Allo stesso modo cercò di convincere gli uditori con altri comportamenti: in particolare, fingere di dormire saporitamente durante le udienze, per poi svegliarsi all’improvviso e urlare proteste e invettive. Ma qualcuno che meglio lo conosceva osservò che in effetti Mossadeq in pigiama aveva l’abitudine di andare spesso anche prima del processo. Nella miniserie che la Rai dedicò a Soraya nel 2003, infatti, si vedeva Mossadeq, interpretato da Claude Brasseur, che a Anna Valle, nel ruolo della imperatrice, spiegava di preferire il pigiama perché risparmiando sul tempo per vestirsi poteva fare più cose. Insomma, altro che trascuratezza: anche il pigiama ha i suoi efficientisti estimatori!

 

E, appunto, per un Machiavelli che scriveva “I Discorsi” e il “Principe” con l’abito buono e un Balzac che faceva i suoi romanzi in tenuta da lavoro, abbiamo avuto anche un Roberto Rossellini che in pigiama, e a letto, scrisse e montò i suoi film. Anche se nel mezzo era comunque costretto a vestirsi e a scendere in strada per girarli. Allo stesso modo, Dino Buzzati lavorava in redazione, ma al ritorno si metteva in pigiama e a letto, e fu così che scrisse ad esempio “Il deserto dei tartari”. Le “Memorie di un uomo in pigiama” del fumettista spagnolo Paco Roca sono appunto il racconto di un uomo che è riuscito a realizzare il suo sogno d’infanzia di starsene a casa tutto il giorno col pigiama addosso: salvo rendersi poi conto che la vita può non essere semplice lo stesso. E Mossadeq ci dà pure una terza chiave.

■ **CONSEGNA 1**: Trascrivi dal brano sul pigiama il passo che va da "E, appunto, per" fino a "una terza chiave.", quest'ultimo compreso.
■ **CONSEGNA 2**: Riprendi il brano sul pigiama dal punto in cui si ferma e proseguine la stesura.

■ **ESTRATTI DI DATI**:
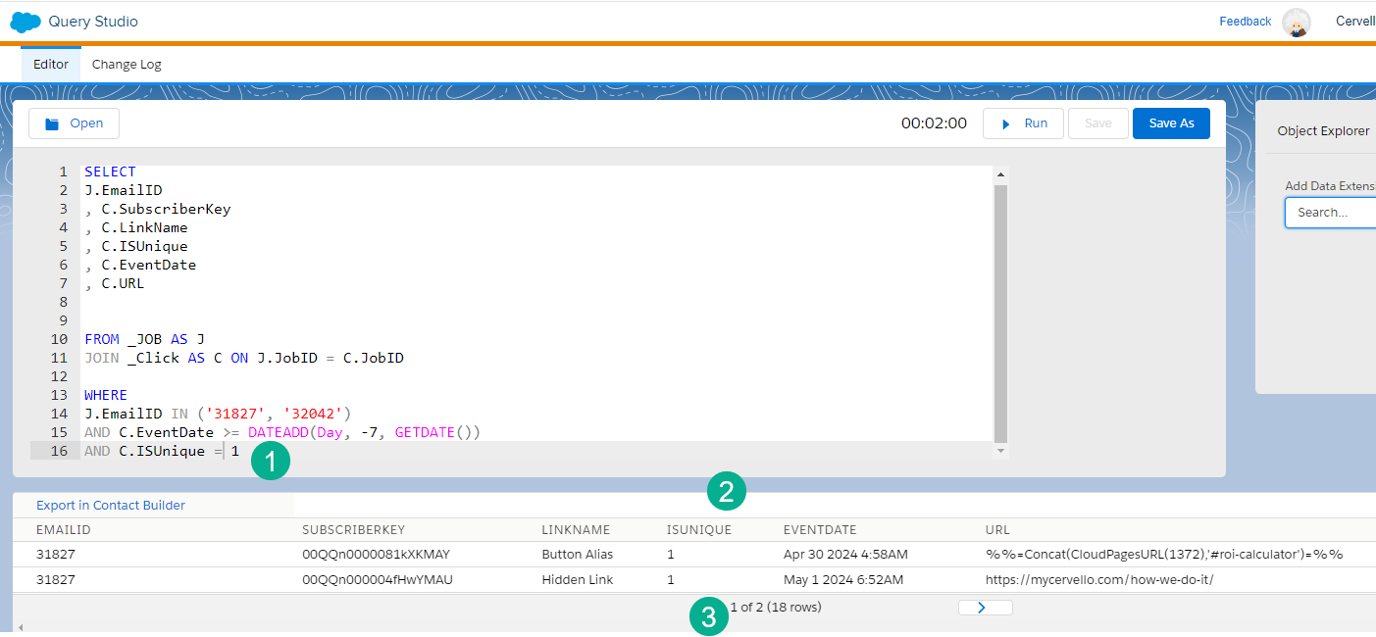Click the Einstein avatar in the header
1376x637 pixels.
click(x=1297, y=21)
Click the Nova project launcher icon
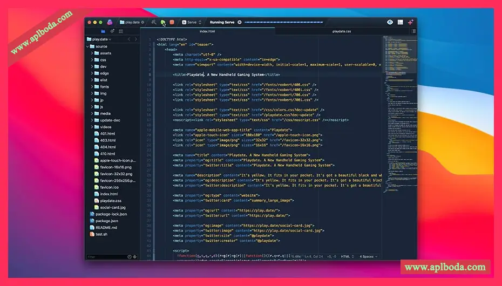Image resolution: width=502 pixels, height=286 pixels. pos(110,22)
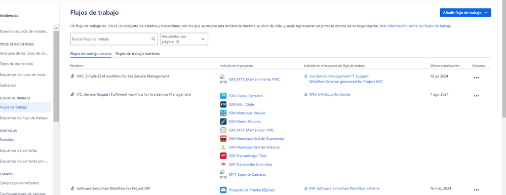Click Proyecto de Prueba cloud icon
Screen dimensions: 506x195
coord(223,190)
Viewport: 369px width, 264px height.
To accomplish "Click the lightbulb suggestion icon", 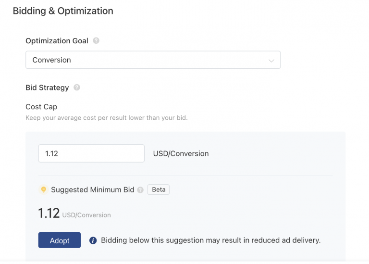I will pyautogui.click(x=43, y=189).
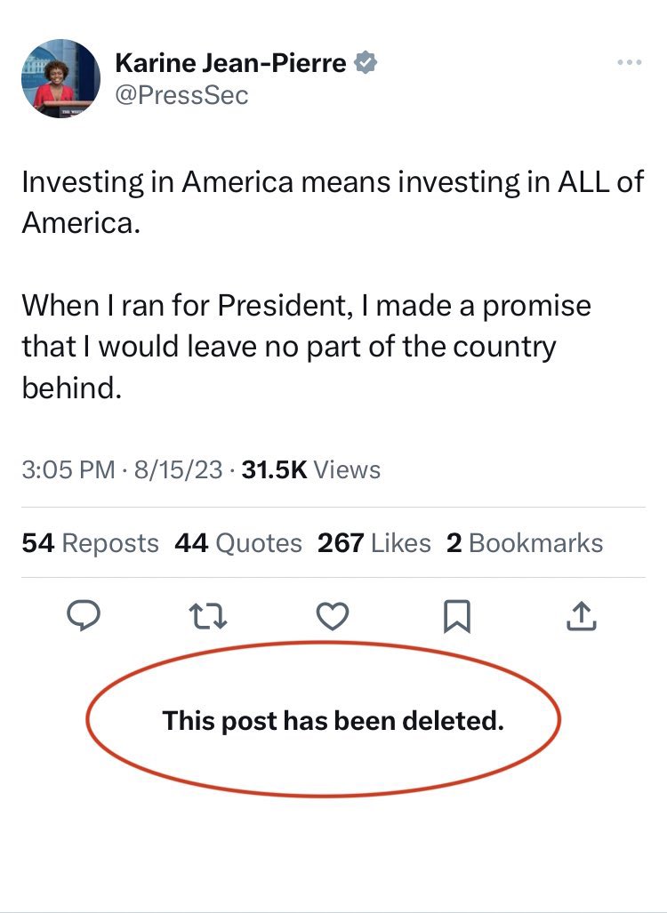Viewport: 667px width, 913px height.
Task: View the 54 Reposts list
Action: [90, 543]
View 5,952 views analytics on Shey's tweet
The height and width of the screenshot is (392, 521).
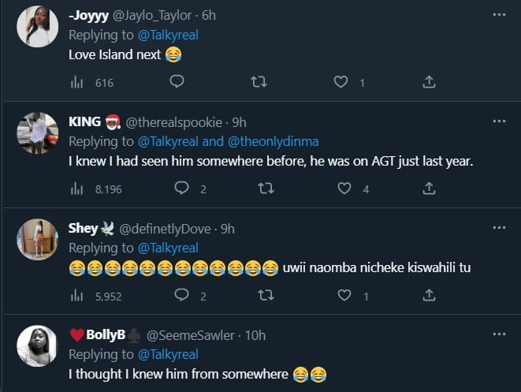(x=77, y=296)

--

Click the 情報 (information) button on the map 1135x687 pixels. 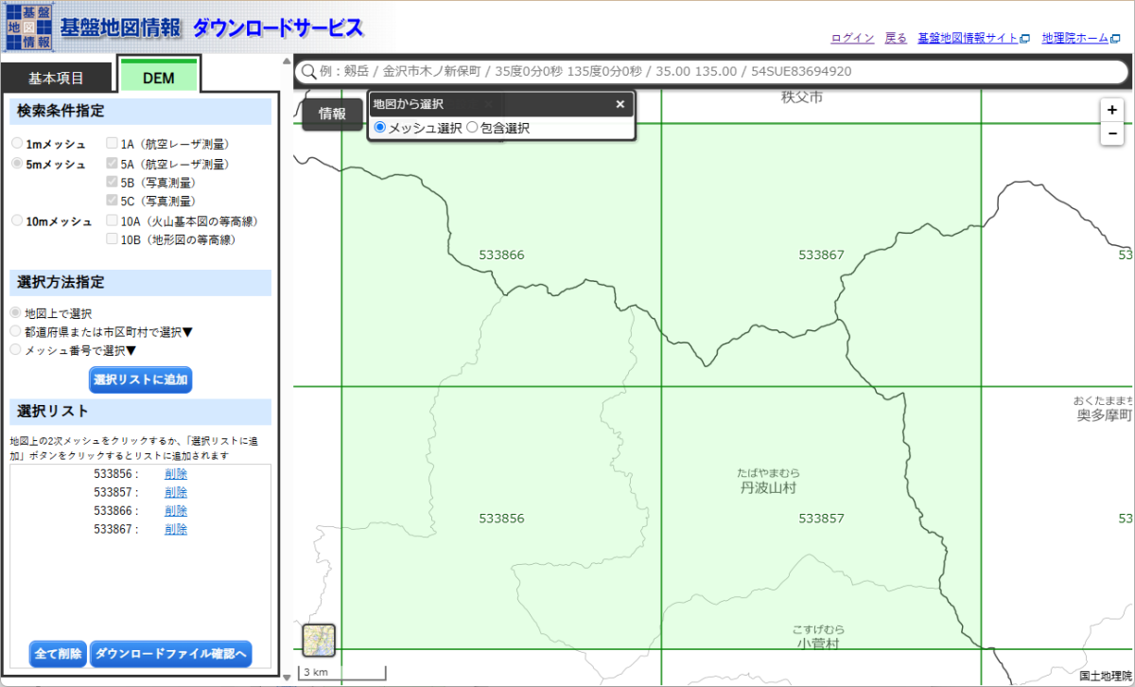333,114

■ **RISPOSTA SCRITTA 1**:
E, appunto, per un Machiavelli che scriveva “I Discorsi” e il “Principe” con l’abito buono e un Balzac che faceva i suoi romanzi in tenuta da lavoro, abbiamo avuto anche un Roberto Rossellini che in pigiama, e a letto, scrisse e montò i suoi film. Anche se nel mezzo era comunque costretto a vestirsi e a scendere in strada per girarli. Allo stesso modo, Dino Buzzati lavorava in redazione, ma al ritorno si metteva in pigiama e a letto, e fu così che scrisse ad esempio “Il deserto dei tartari”. Le “Memorie di un uomo in pigiama” del fumettista spagnolo Paco Roca sono appunto il racconto di un uomo che è riuscito a realizzare il suo sogno d’infanzia di starsene a casa tutto il giorno col pigiama addosso: salvo rendersi poi conto che la vita può non essere semplice lo stesso. E Mossadeq ci dà pure una terza chiave.

■ **RISPOSTA SCRITTA 2**:
La parola, in effetti, viene attraverso l’India e l’inglese proprio dal persiano: pāy-jāme, che letteralmente è un “indumento per le gambe”. Parola e capo si diffondono in Inghilterra nel Seicento come effetto dei primi contatti tra Compagnia delle Indie e Asia Indo-Iranica, la moda poi passa, ma col radicarsi della presenza britannica in oriente torna, e dal 1870 si espande in tutto il mondo occidentale come abbigliamento notturno. All’inizio solo maschile, ma poi anche femminile. Il pigiama è dunque il punto di arrivo di un percorso di storia dell’abbigliamento per dormire che alla fine del Medio Evo aveva conosciuto già una rivoluzione epocale con la diffusione delle camicie da notte di lana a basso prezzo. Fino ad allora, la gran parte dei poveri per scaldarsi di notte dormiva ammucchiata nuda, a contatto pelle con pelle.

 

A parte dare occasione a quel tipo di comportamenti che appunto dalla descrizione che ne diede il grande scrittore medioevale sono oggi detti “boccacceschi”: la pratica favoriva la diffusione della lebbra, che infatti nel Medio Evo era endemica, e dopo il Medio Evo scompare in pratica dall’Europa. Salvo in Scandinavia, dove l’uso di dormire a contatti di pelle restò fino a Ottocento inoltrato, e dove appunto la lebbra prese il nome di “malattia di Hansen” (da quando nel 1873 il norvegese Gerhard Armauer Hansen ne scoprì il batterio responsabile, aprendo la via per la cura). Ma in India e Iran, invece, il pigiama era stato un abbigliamento per tutto il giorno. E forse Mossadeq nel volerlo indossare dappertutto propugnava anche un ritorno alla tradizione di prima della occidentalizzazione. Effettivamente la Rivoluzione islamica del 1979, nel volerlo vendicare, ha imposto un ritorno all’abbigliamento non europeo: anche se evidente soprattutto nelle donne, per cui l’imposizione del chador è stata tutt’altro che emancipazione.

 

Il pigiama, al contrario, continua a essere spesso visto come simbolo sovversivo. Nel gennaio del 2007, per esempio, Ras al Khaimah, uno degli Emirati Arabi Uniti, fece una legge apposta per vietare ai dipendenti pubblici di lavorare in pigiama. Nel gennaio del 2019 pure il supermarket Tesco di St. Mellons a Cardiff, Galles, dovette vietare formalmente ai clienti di presentarsi in pigiama. E lo stesso fece nel gennaio del 2012 il comune di Dublino per gli utenti dei suoi uffici. Sperando di non aver dato un’idea di codice di abbigliamento per telestudenti in un prossimo Dpcm.